[[ Data section, beginning ]]
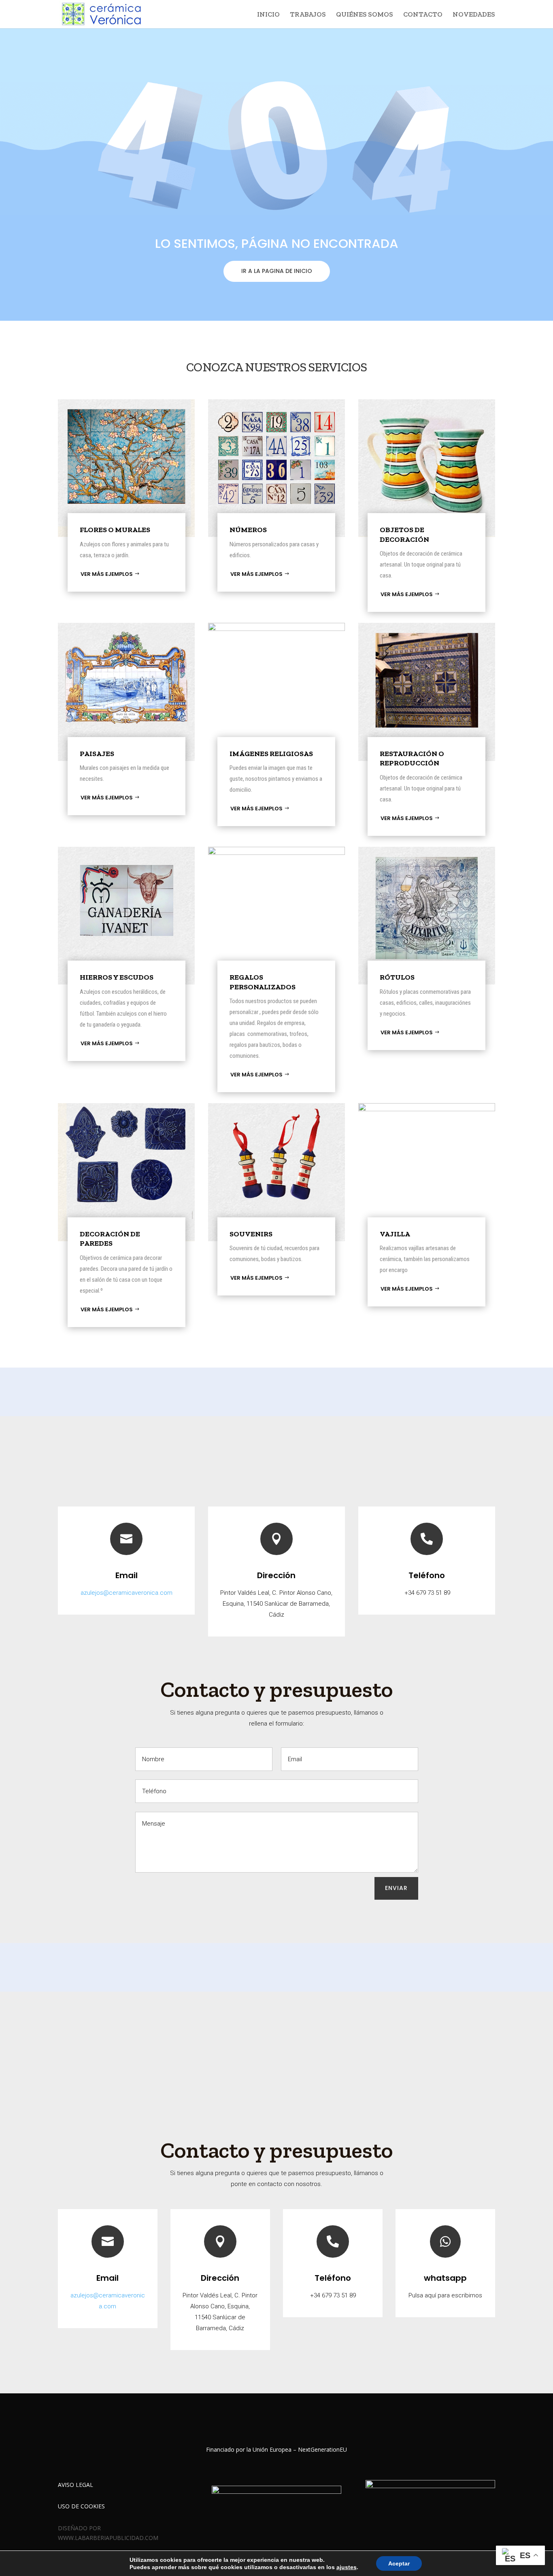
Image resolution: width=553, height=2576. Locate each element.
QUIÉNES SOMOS (364, 14)
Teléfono (426, 1575)
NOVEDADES (474, 14)
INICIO (268, 14)
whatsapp (445, 2278)
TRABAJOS (308, 14)
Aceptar (399, 2563)
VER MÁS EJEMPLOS (107, 574)
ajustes (346, 2567)
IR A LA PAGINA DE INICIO (276, 271)
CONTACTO (422, 14)
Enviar (396, 1888)
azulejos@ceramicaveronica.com (126, 1592)
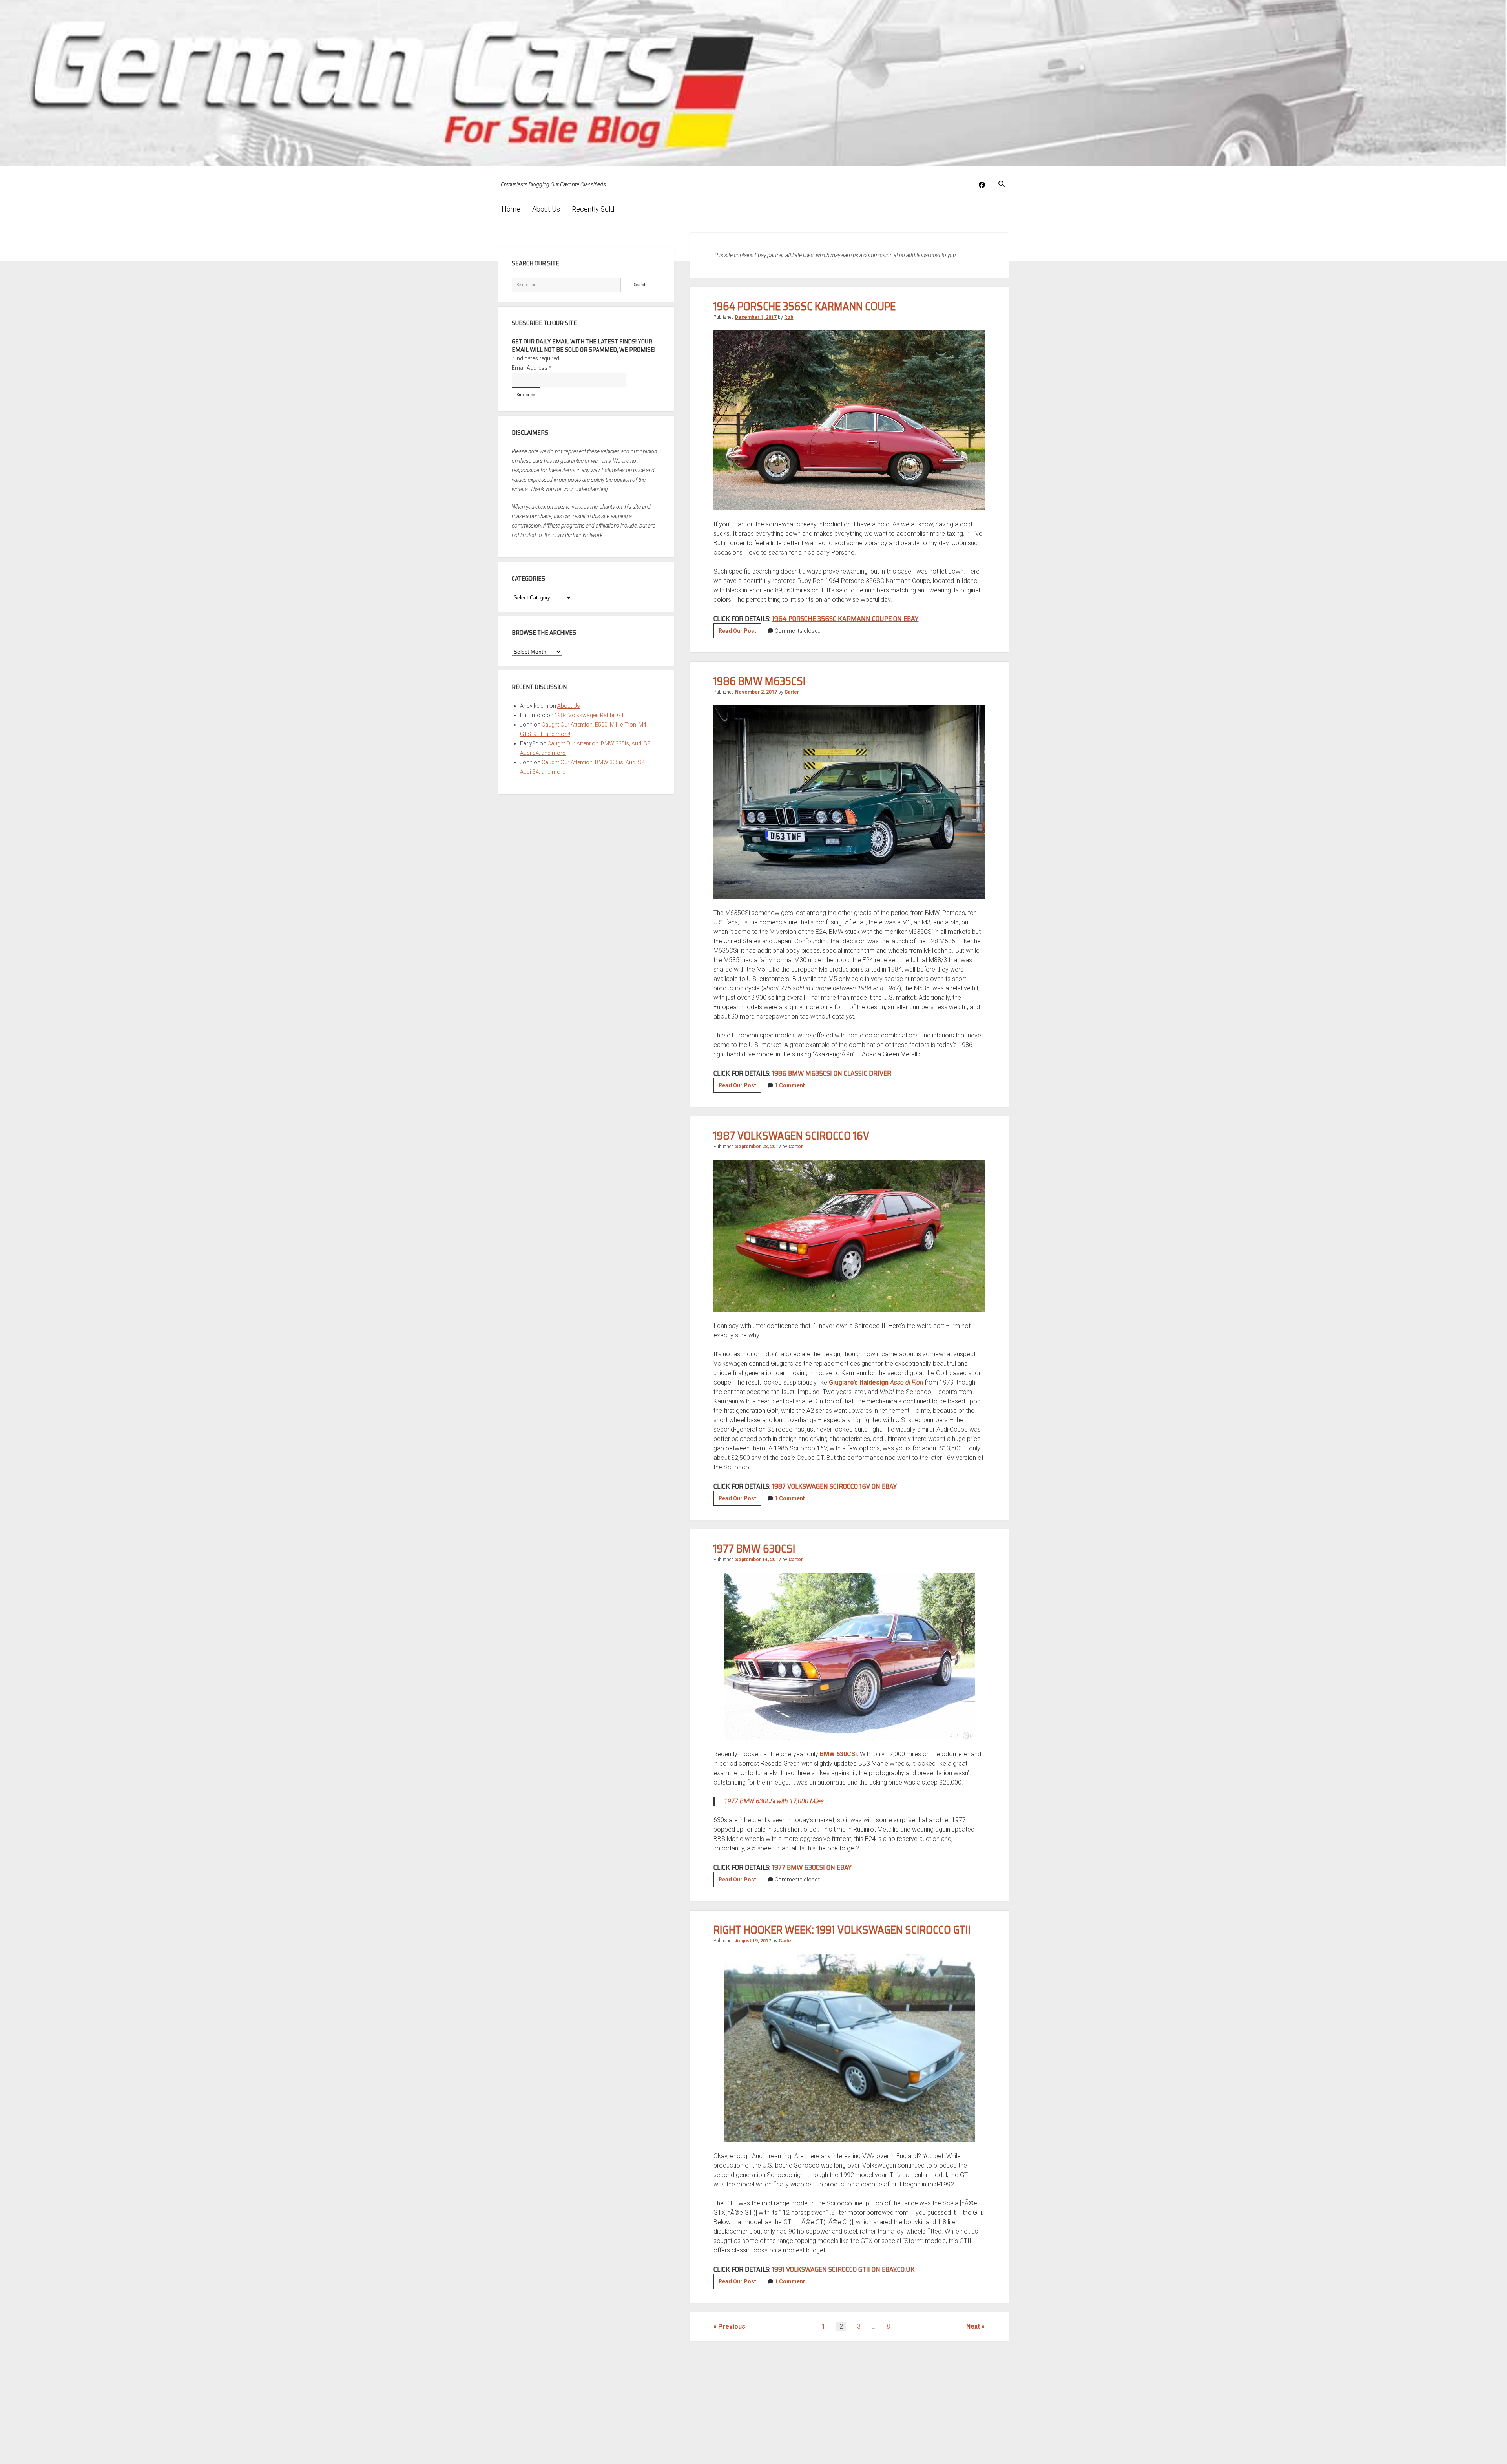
[[ Data section, end ]]
== Problem to solve ==
Once the line holding "CONTACTO (422, 14)" is found, set it down along with every line after it through the end of the entries, exactly, leaving the pictures out.

== Reply to the task ==
CONTACTO (422, 14)
Enviar (396, 1888)
azulejos@ceramicaveronica.com (126, 1592)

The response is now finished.